Since the Hamas attack on 7 October, Israel is seeking support for long-standing plans to forcibly transfer Gaza’s 2.3 million inhabitants to Egypt’s Sinai

THE CRADLE NEWSDESK

Israeli Prime Minister Benjamin Netanyahu is seeking to pressure Egyptian President Abdel Fattah al-Sisi to take in refugees from the Gaza Strip and has offered that the World Bank write off Egypt’s large foreign debt in return, Israel’s Yediot Ahronoth reported on 31 October.

Recently, Israel also turned to international leaders and asked them to try to convince Egyptian President Sisi to accept refugees in Egypt’s Sinai. Sisi refused the idea, saying that Sinai would become a base for Palestinian resistance groups to attack Israel, creating security problems for Cairo.

Egypt is vulnerable to Israeli pressure as it has suffered from record inflation and foreign currency shortages in recent years, making it difficult for the North African country to repay its external debts and pay for crucial imports, including wheat.

“What is happening now in Gaza is an attempt to force citizens to take shelter and immigrate to Egypt – and we will not accept that,” Sisi emphasized.

Sisi said that if Israel wants to keep Palestinians in Gaza safe from an expected large-scale Israeli ground assault, they should be allowed to evacuate to Israel’s southern Negev desert region and then return after Hamas is defeated.

He added: “Egypt opposes any attempt to resolve the Palestinian issue through military means or through the forced displacement of Palestinians from their land – whatever will be at the expense of the countries of the region.” Sisi said that if his citizens were called upon to do so, millions of them would take to the streets and demonstrate against the passage of Gazans to Sinai.

About 2.4 million Palestinians live in the Gaza Strip.
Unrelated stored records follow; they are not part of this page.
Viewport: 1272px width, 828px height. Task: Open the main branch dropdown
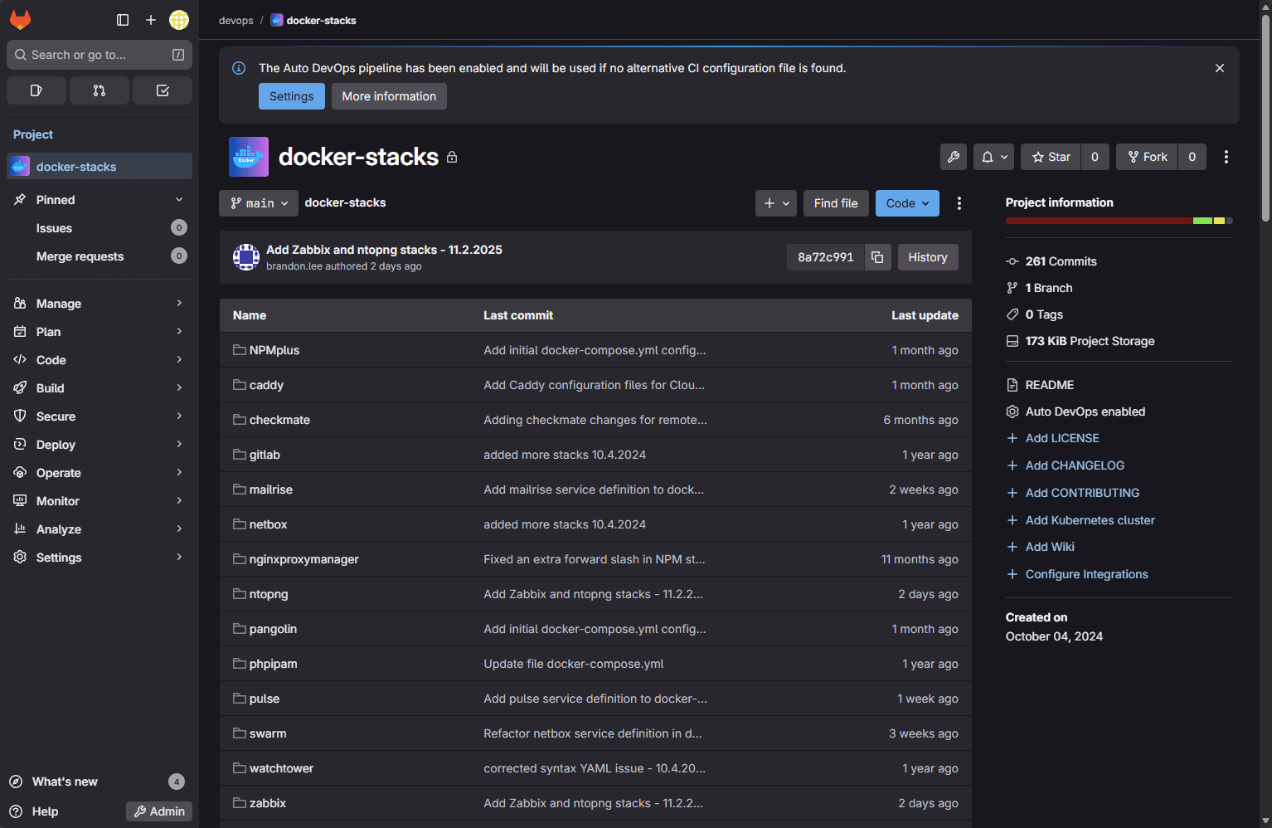[x=258, y=202]
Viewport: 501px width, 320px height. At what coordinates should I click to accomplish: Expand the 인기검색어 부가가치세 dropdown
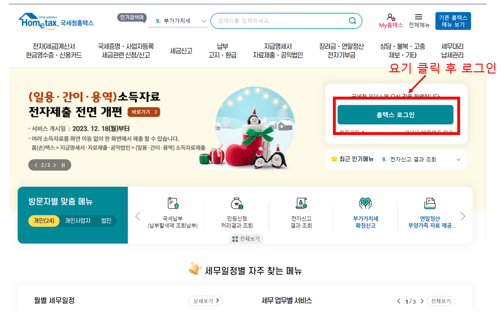click(204, 21)
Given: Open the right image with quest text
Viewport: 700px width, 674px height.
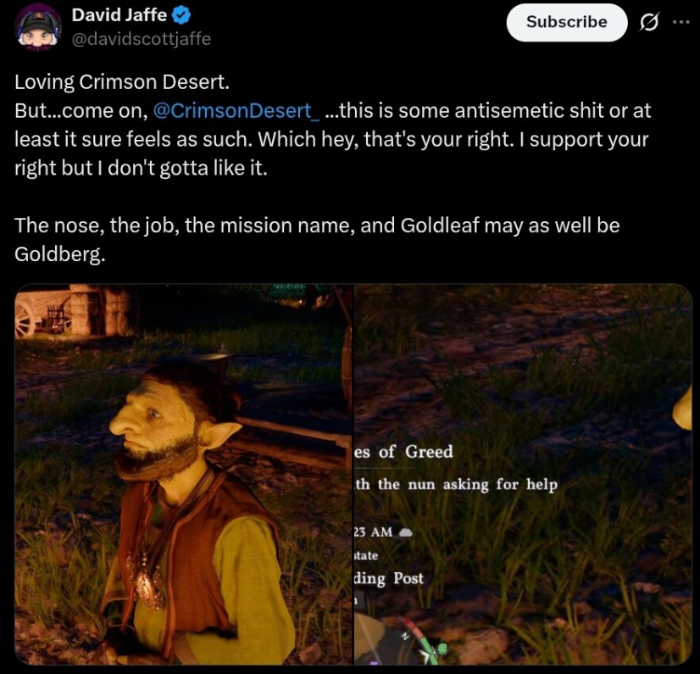Looking at the screenshot, I should [x=523, y=474].
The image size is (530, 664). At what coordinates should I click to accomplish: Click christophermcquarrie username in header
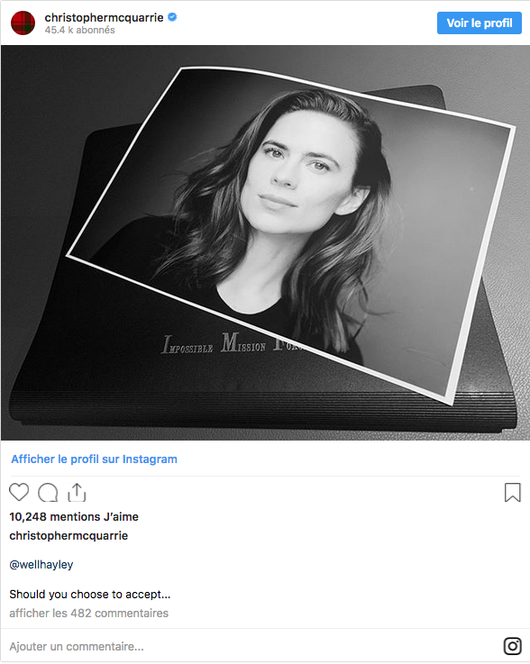[x=104, y=17]
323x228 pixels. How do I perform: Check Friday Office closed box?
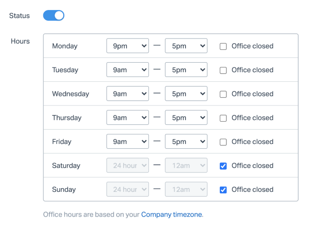click(x=223, y=142)
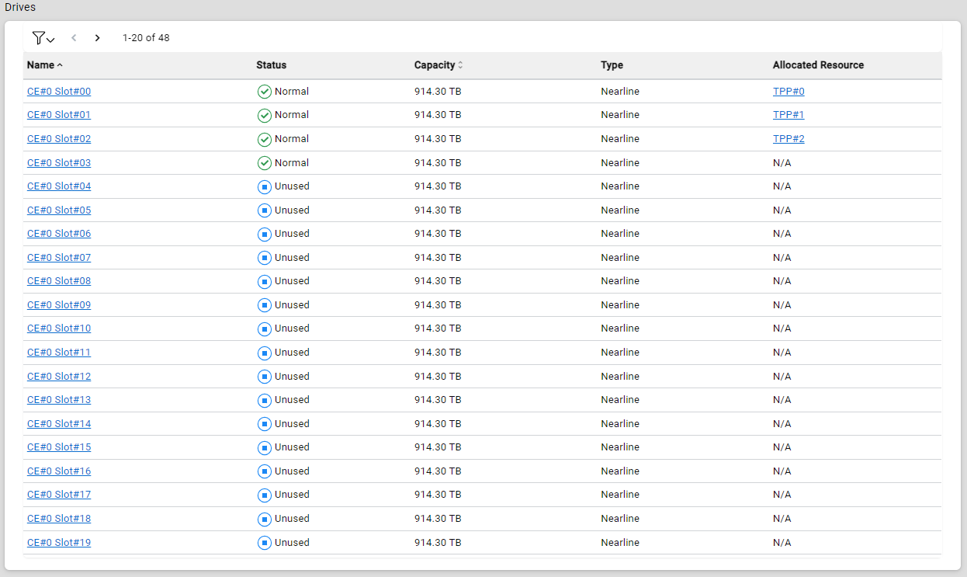Viewport: 967px width, 577px height.
Task: Click the Type column header
Action: coord(612,65)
At the beginning of the war, many of them flocked towards the Rafah crossing, which was closed.

Netanyahu’s offer to Sisi comes after the Israeli Ministry of Intelligence recommended on 13 October that Israel use the war with Hamas to forcibly transfer Gaza’s 2.3 million residents to Egypt’s Sinai as refugees and prevent them from ever returning, in a repeat of the 1948 Nakba.

The plan was leaked by activists from the Likud party to gauge Israeli and international opinion over such a plan. The Ministry of Intelligence is headed by Gila Gamliel of Likud.

In 2010, Gamliel and Netanyahu asked then Egyptian president Hosni Mubarak to implement the same plan. Mubarak rejected the idea and was deposed in January 2011 following street protests organized and supported by Egyptian activists working in concert with the US State Department.

Netanyahu made a similar request to Mubarak’s successor, Mohammad Morsi, in 2012, which Morsi also rejected.

Sisi then deposed Morsi in 2013. In 2014, Netanyahu made a similar proposal to Sisi in which Israel would annex settlements in the West Bank and Palestinians would receive part of northern Sinai.

Israel’s settlement movement has sought to reconquer Gaza and re-establish the Gush Katif settlement there ever since then-prime minister Ariel Sharon ordered the evacuation of Jewish settlers from the strip in 2005. Israel has maintained a suffocating economic and military siege on Gaza since that time.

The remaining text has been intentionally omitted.